TASK ITEM: Exclude the pictures and reproduce the remaining data exactly as written.

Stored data
**********
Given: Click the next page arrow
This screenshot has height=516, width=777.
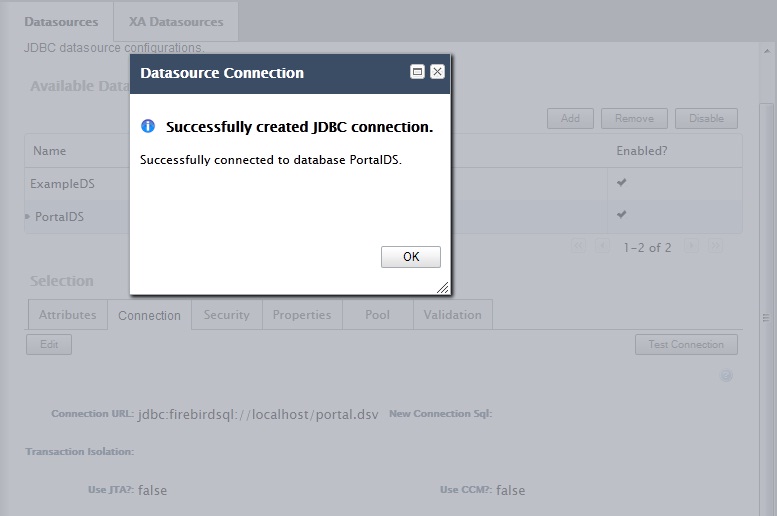Looking at the screenshot, I should (691, 246).
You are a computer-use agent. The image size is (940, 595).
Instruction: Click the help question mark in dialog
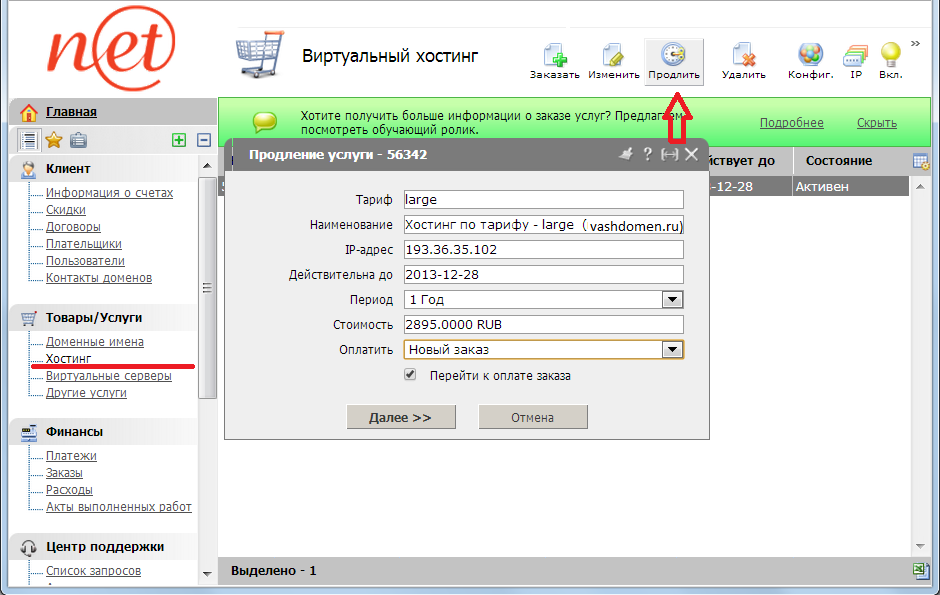(x=647, y=154)
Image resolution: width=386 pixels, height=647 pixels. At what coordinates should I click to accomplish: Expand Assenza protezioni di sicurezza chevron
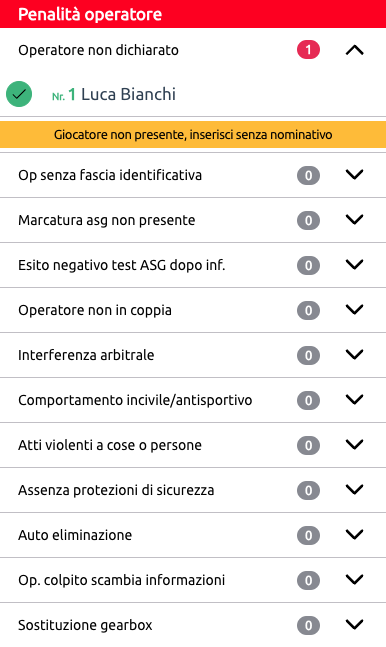(x=354, y=490)
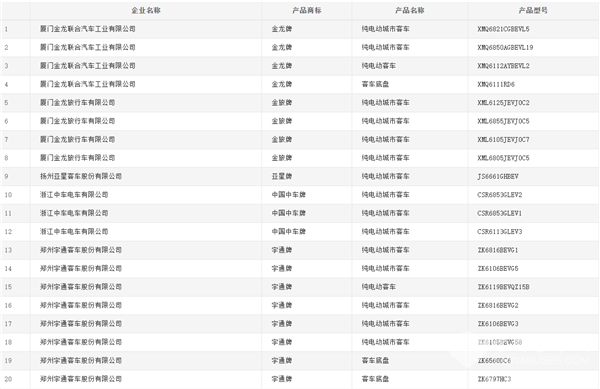This screenshot has width=600, height=389.
Task: Click the 企业名称 column header
Action: [x=146, y=10]
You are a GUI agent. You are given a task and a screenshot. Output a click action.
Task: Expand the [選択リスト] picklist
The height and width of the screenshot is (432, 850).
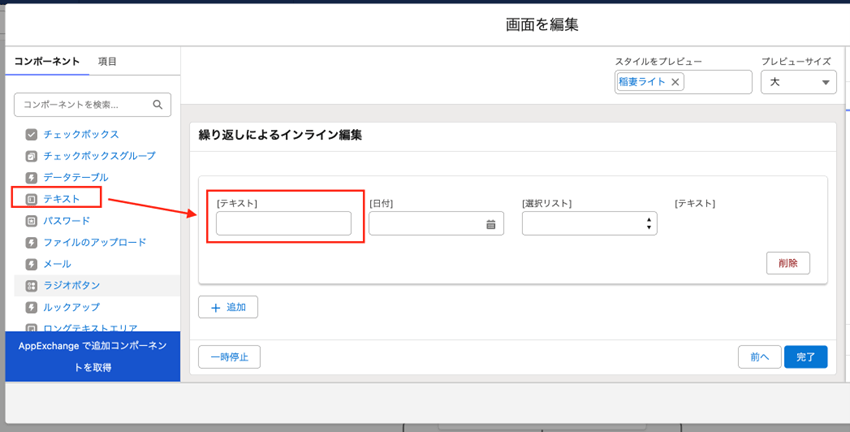tap(589, 224)
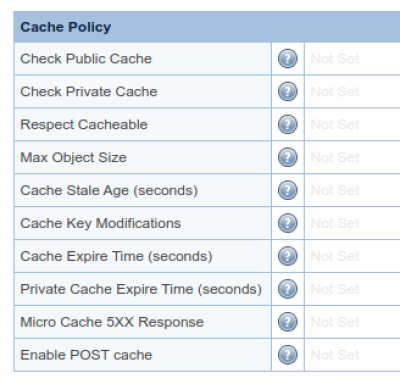The image size is (400, 384).
Task: Click Not Set value for Cache Key Modifications
Action: click(335, 223)
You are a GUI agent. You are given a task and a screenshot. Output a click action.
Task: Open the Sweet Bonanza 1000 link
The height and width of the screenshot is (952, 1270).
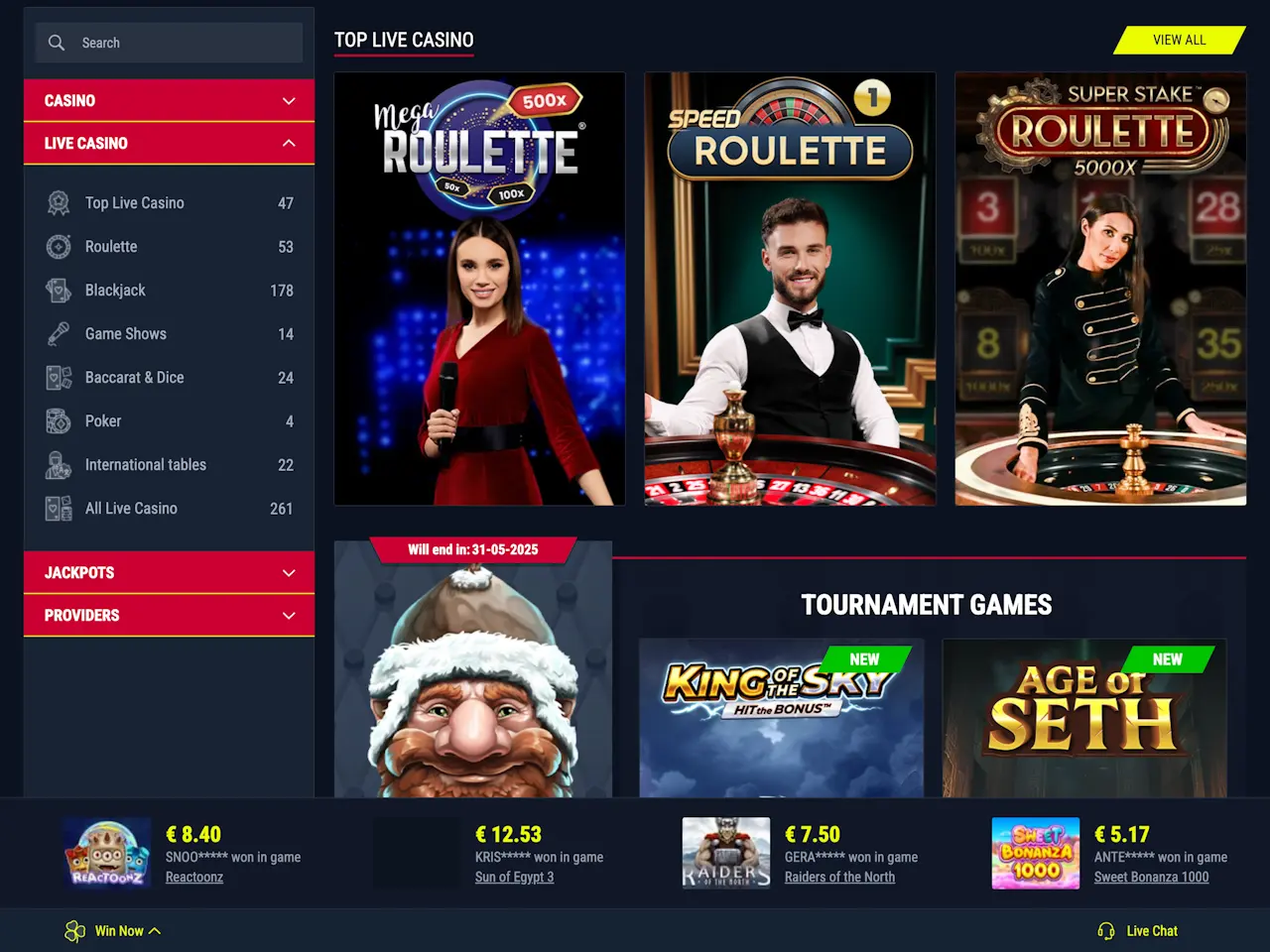click(1151, 877)
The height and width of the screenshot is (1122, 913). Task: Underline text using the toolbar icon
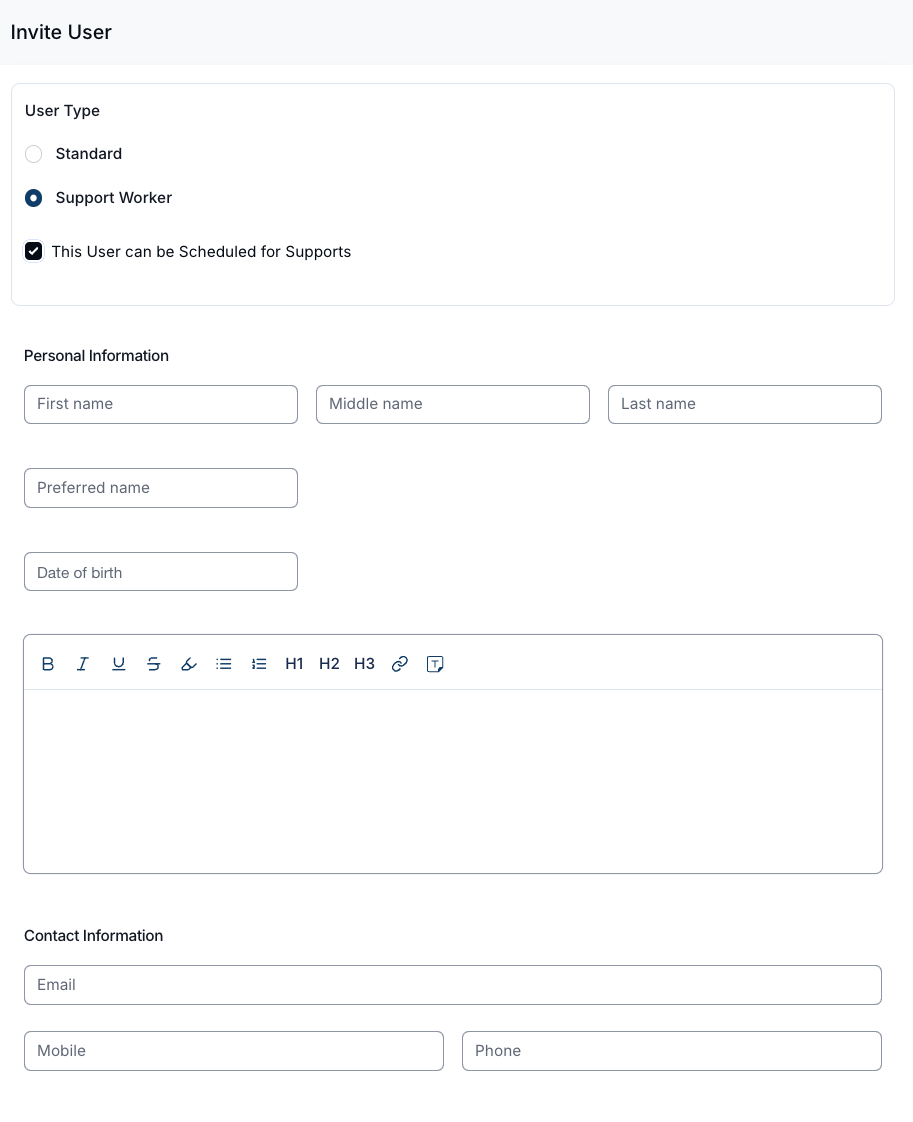click(x=119, y=664)
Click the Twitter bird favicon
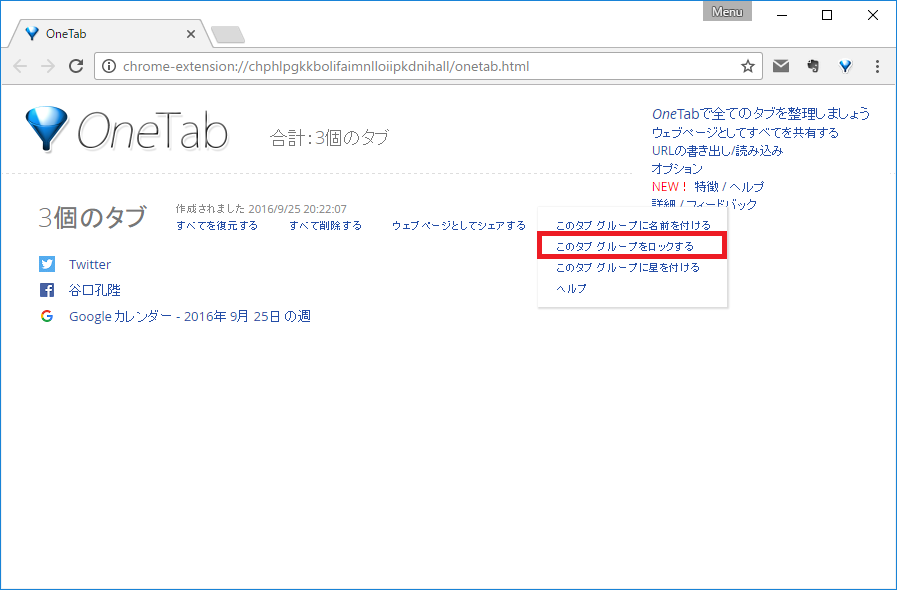Screen dimensions: 897x590 coord(47,264)
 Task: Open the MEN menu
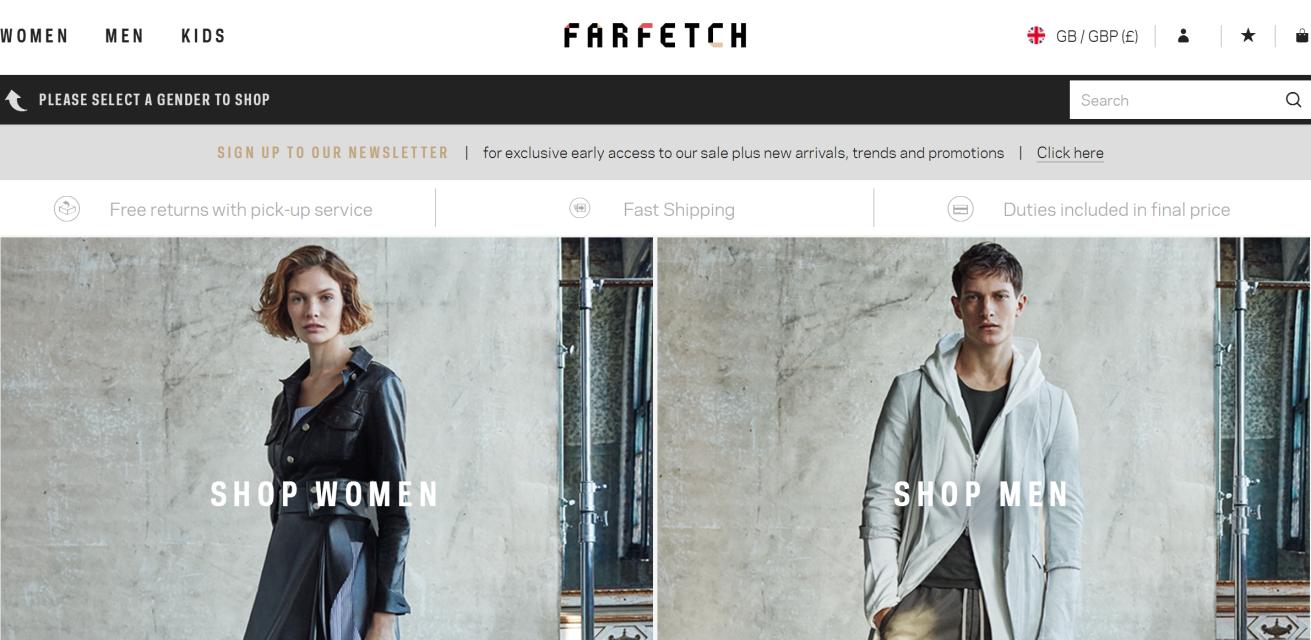tap(125, 36)
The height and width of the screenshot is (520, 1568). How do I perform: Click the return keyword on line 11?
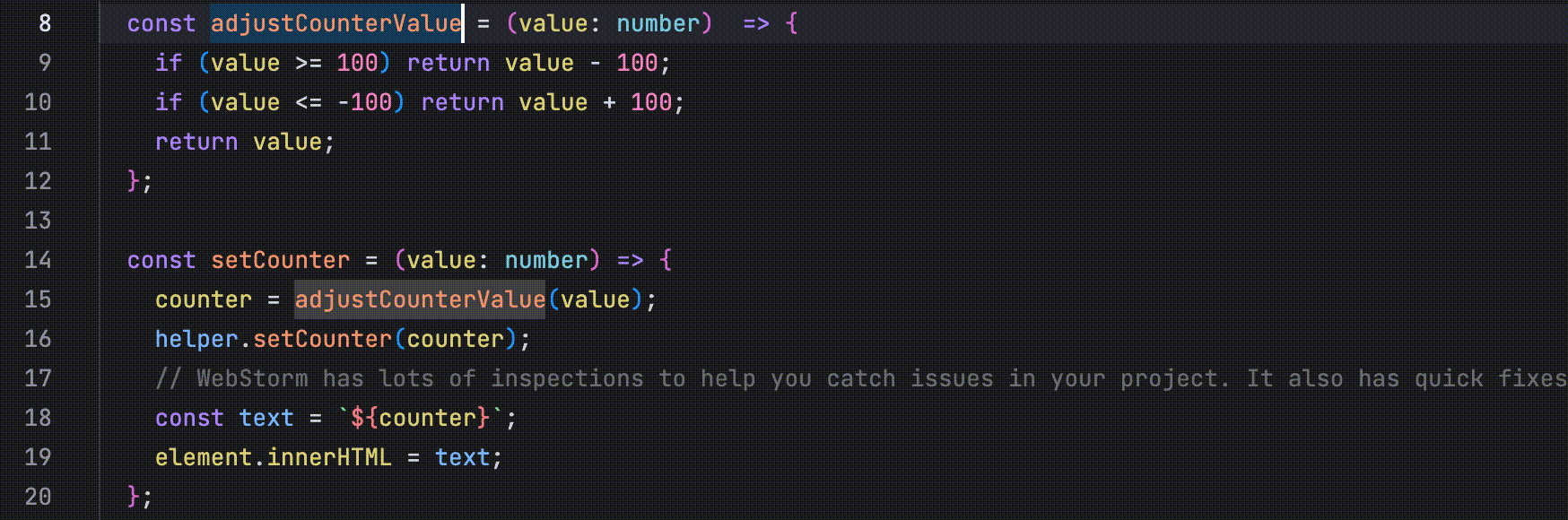click(196, 142)
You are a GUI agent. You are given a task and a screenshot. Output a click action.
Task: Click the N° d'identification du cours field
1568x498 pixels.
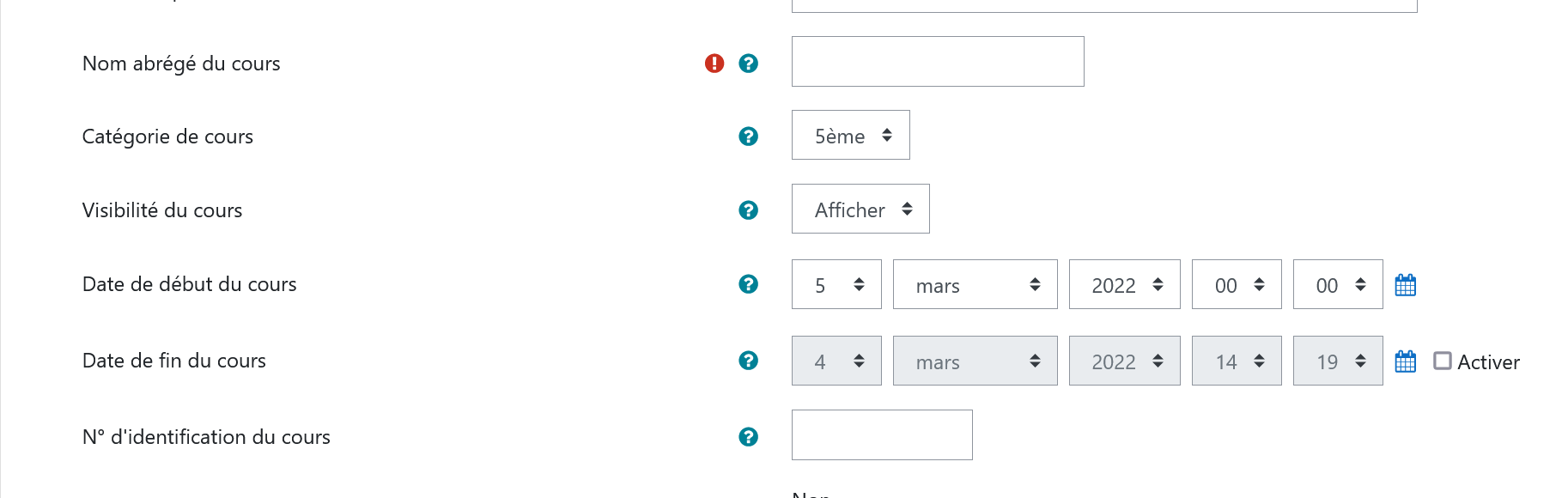tap(882, 434)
**********
RESULT FOR THIS TASK:
Given: Click the next page arrow
This screenshot has height=516, width=777.
Looking at the screenshot, I should (691, 246).
You are a computer-use agent. The image size is (940, 595).
Instruction: Click the help question mark in dialog
(x=647, y=154)
Image resolution: width=386 pixels, height=647 pixels. At what coordinates should I click to accomplish: Expand Assenza protezioni di sicurezza chevron
(x=354, y=490)
This screenshot has width=600, height=389.
Task: Click the 企业名称 column header
Action: [x=146, y=10]
You are a GUI agent. You are given a task and a screenshot. Output a click action.
Task: Expand the [選択リスト] picklist
The height and width of the screenshot is (432, 850).
tap(589, 224)
The image size is (400, 384).
Task: Click Not Set value for Cache Key Modifications
Action: click(335, 223)
You are a GUI agent. You are given a task and a screenshot. Output a click action.
Task: Open the Sweet Bonanza 1000 link
The height and width of the screenshot is (952, 1270).
click(1151, 877)
The height and width of the screenshot is (1122, 913). Task: Underline text using the toolbar icon
click(x=119, y=664)
Click the Twitter bird favicon
Screen dimensions: 897x590 coord(47,264)
 Task: Open the MEN menu
tap(125, 36)
The height and width of the screenshot is (520, 1568). How do I perform: Click the return keyword on line 11?
click(196, 142)
You are a GUI agent. You are given a task and a screenshot. Output a click action.
Task: Click the N° d'identification du cours field
1568x498 pixels.
tap(882, 434)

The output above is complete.